It has come to my attention that I have a white gay male blogger who is letting his anti-Blackness and transphobic racism flow, and I felt the disturbance in the TBLGQ Force.
That’s mighty white gay male of him. Be mad and stay mad that I won this year’s GLAAD Media Award for outstanding blog and I’m the first trans blogger to do so.
Saying it loud, Black, trans and proud.
This person is also getting frothing at the mouth angry that I have basically done what the late Coretta Scott King used to do and intentionally changed the letters in the LGBTQ acronym around.
Questions for this hater who knows who he is. Have you helped passed good legislation that expanded rights for everyone and killed bad bills like I have? Participated in vigils for murdered trans people?
Are you repeatedly called on to participate in panels at colleges and conferences that discuss politics, current events, human rights, reproductive justice or criminal justice?
Do you have a regular column in a TBLGQ magazine?

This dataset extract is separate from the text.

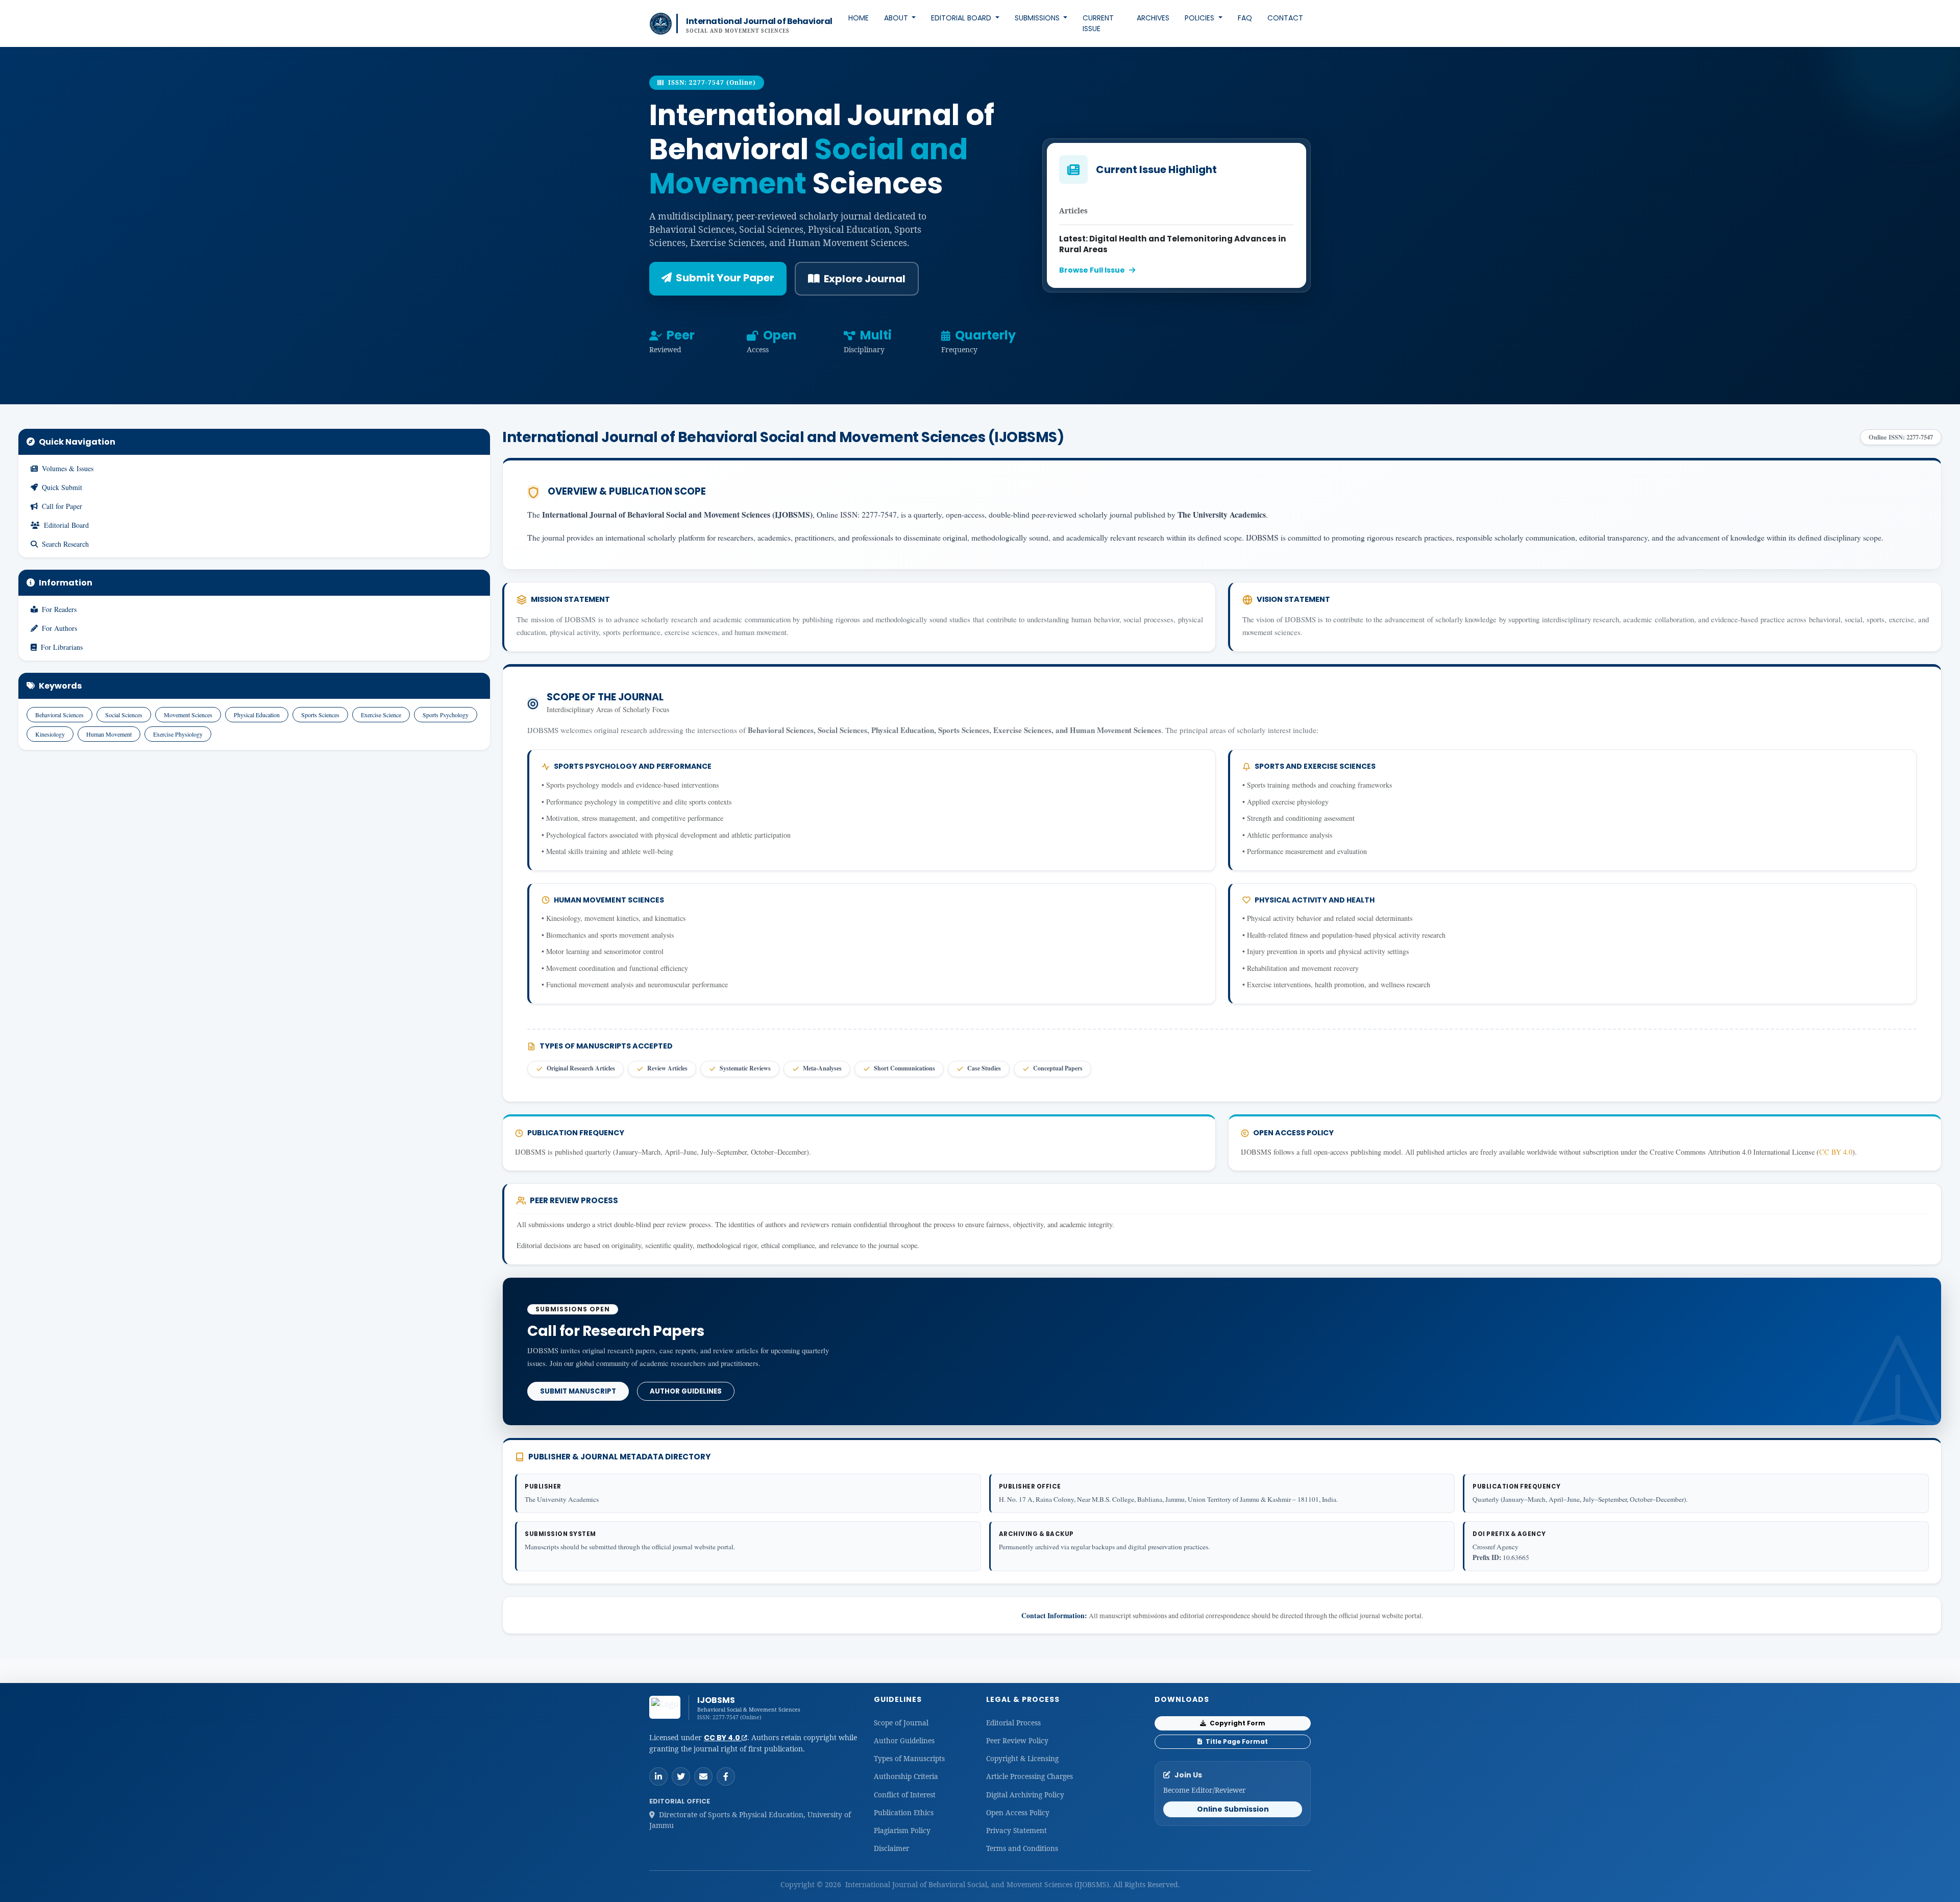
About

Are you asked to write pieces for other TBLGQ news outlets?
Have you been interviewed on camera to talk about human rights issues? Are you quoted in other journalists work? Have you gotten awards from various organizations for your human rights work?
I have receipts. Do you?
Have several seats now that I’m done responding to your transphobic nonsense posted in your two bit three block blog.
So why do I write the community acronym as TBLGQ in much of my writing? I prefer to put the ‘T’ first to remind you gay and lesbian folks that it was trans folks who have repeatedly put their behinds on the line to advance the human rights of our community.
That history of trans people standing up for their human rights and everyone else’s goes back to the 1959 Cooper’s Donuts Riot in LA, the 1965 Dewey’s Lunch Counter Sit In and Protest in Philadelphia, the 1966 Compton’s Cafeteria Riot in San Francisco, and of course, Stonewall in 1969.
It is also trans women of color like Sylvia Rivera, Marsha P Johnson, Lady Java taking on the LAPD’s infamous Rule No. 9 and countless other trans people throughout the decades who have also fought tooth and nail not only for our human rights, but yours as well.
And that tradition continues with our trans kids like Gavin Grimm, Jazz Jennings, and Nicole Maines just to name a few.
I put the T first to remind my trans younglings that I and their trans elders love them, we acknowledge they are our future leaders, and we have their backs. I and their trans elders want them to stay in school, get that education, and live their best lives by being unapologetically proud of who they are.
I put the ‘T’ first in TBLGQ because we are being violently attacked, and it is my Black trans segment of the community taking the brunt of that anti-trans violence.
I put the ‘T’ first to remind our peeps that your best revenge against the anti-trans hate is to not end your life, but to survive, live and thrive.
I put the ‘T’ first because it is a reminder to the gay and lesbian segments of the community and society as a whole that trans people still need human rights coverage codified in legislation, and our human rights fight is not over.
I put the ‘T” first because I want to remind the world that the humanity of trans people is not up for debate or discussion, especially by cis people who are hostile to our existence.
That’s why I put the ‘T’ first in TBLGQ. Because it deserves to be there, and we have paid in blood, sweat and tears for it to be there.
And if you don’t like the fact I’m doing it, too bad.